> SET OF TASKS
1/ According to the iris dataset notebook, who collected the iris dataset?
2/ Continue the iris dataset notebook from its last line.

> PROVIDED TEXT
-------

There are three possible labels (species): Setosa, Versicolor, or Virginica. The iris dataset is a classical dataset in machine learning and statistics, collected by Ronald A. Fisher. It is included in scikit-learn in the dataset module. 

- The `iris` dataset is a precompiled dataset 

In [None]:
from sklearn.datasets import load_iris
from sklearn.utils import Bunch # For type hinting iris return type

- Loads the `iris` dataset 
- This can be of the following types `tuple[DataFrame | ndarray, Series | DataFrame | ndarray] | Bunch`
  - It normally returns a `Bunch` which is similar to a `dict`

In [None]:
iris: Bunch = load_iris()

- As mentioned before, iris returns a `Bunch` which is similar to a `dict`
- This means that each key will have some values that it store

In [None]:
iris.keys()

- Because `iris` is similar to a `dict`, some of the operations from a `dict` can be used
- `iris['DESCR']` finds what is stored in the `DESCR` key

In [None]:
print(iris['DESCR'])

- `target_names` is a list of strings containing the labels 
- In this case, it contains the species of flowers that need to be predicted (dependent variable)

In [None]:
print(iris['target_names'])

- `iris['feature_names']` returns a list of descriptions for each feature

In [None]:
print(iris['feature_names'])
# print(*iris['feature_names'], sep="\n") # Print each element in a new line

- `iris['data']` returns the data which is the matrix of features
- `.shape` returns the shape of the matrix which is the dimensions (rows and columns)
  - For this data, the matrix is 150 by 4 meaning there are 150 rows (values) and 4 columns

In [None]:
print(iris['data'].shape) # Dimensions of the matrix
print(iris['data']) # Matrix of features

- Using slicing, it is possible to get a range of values (slice) from the data (matrix of features)

In [None]:
print(iris['data'][:5]) # Splice from start of list to 4th index (5 elements)

- Contains the species of each flower that was measured
  - 0 = Setosa, 1 = Versicolor, 2 = Virginica

In [None]:
print(iris['target'])

- Returns the shape of the Numpy array as the dimensions of the matrix
- There are 150 rows similar similar to the number of rows in `iris['data']` 
  - This is because each target applies to the data

In [None]:
print(iris['target'].shape)

-------

> AVAILABLE DATA

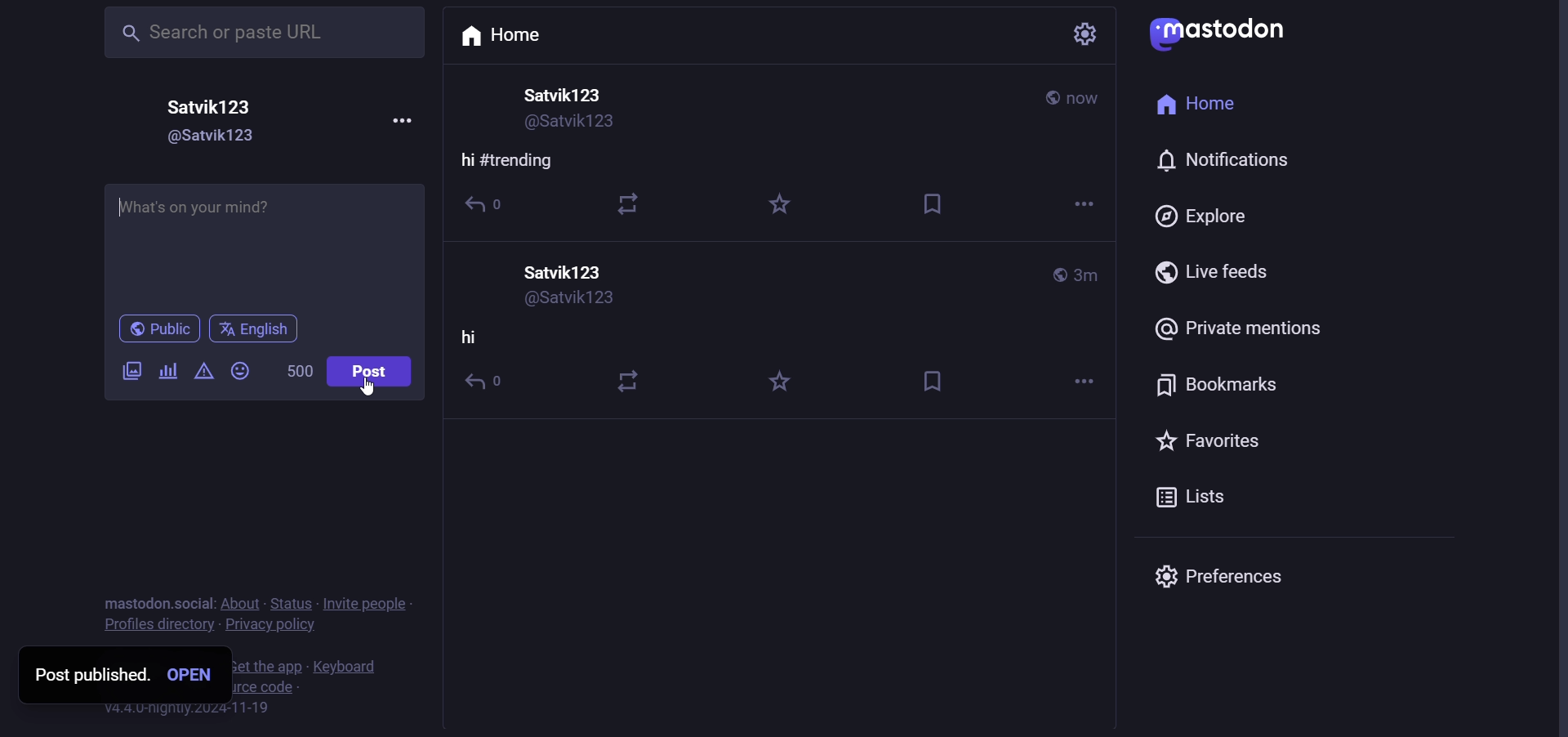 The image size is (1568, 737). What do you see at coordinates (1220, 573) in the screenshot?
I see `preferences` at bounding box center [1220, 573].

-------

> RESULTS IN ORDER
1/ Ronald A. Fisher

2/
# Visualizing Data
- It is often a good idea to visualize your data:
  - To see if the task is easily solvable without machine learning
  - Or if the desired information might not be contained in the data
- Computer screens have only two dimensions, which allows us to only plot two (or maybe three) features at a time

- The *Matrix of Features* is usually denoted with `X`
- The *Dependent Variable* vector is denoted with `y`

In [None]:
X: Bunch = iris['data'] # Matrix of Features
y: Bunch = iris['target'] # Dependent Variable Vector

- The axis are `sepal_length` and `petal length`
- `X[:, 0]` denotes 
  - Everything from the start to the end of the Matrix of Features `X`
  - `, 0` serves as proxy for the size of sepals
  - `, 2` serves as proxy for the size of petals
- `c=y` denotes:
  - `c` = colour
  - `y` = vector of labels
- `s=60` denotes the size of the dots

In [None]:
plt.scatter(X[:, 0], X[:, 2], c=y, s=60)

In [None]:
plt.scatter(X[:, 3], X[:, 2], c=y, s=30)

In [None]:
fig, ax = plt.subplots(3, 3, figsize=(15, 15))
plt.suptitle("iris pairplot")

for i in range(3):
	for j in range(3):
		ax[i,j].scatter(X[:,j], X[:,i+1], c=y, s=60) #
		ax[i,j].set_xticks(())
		ax[i,j].set_yticks(())
		if i == 2:
			ax[i,j].set_xlabel(iris['feature_names'][j])
		if j == 0:
			ax[i,j].set_ylabel(iris['feature_names'][i+1])
		if j > i:
			ax[i,j].set_visible(False)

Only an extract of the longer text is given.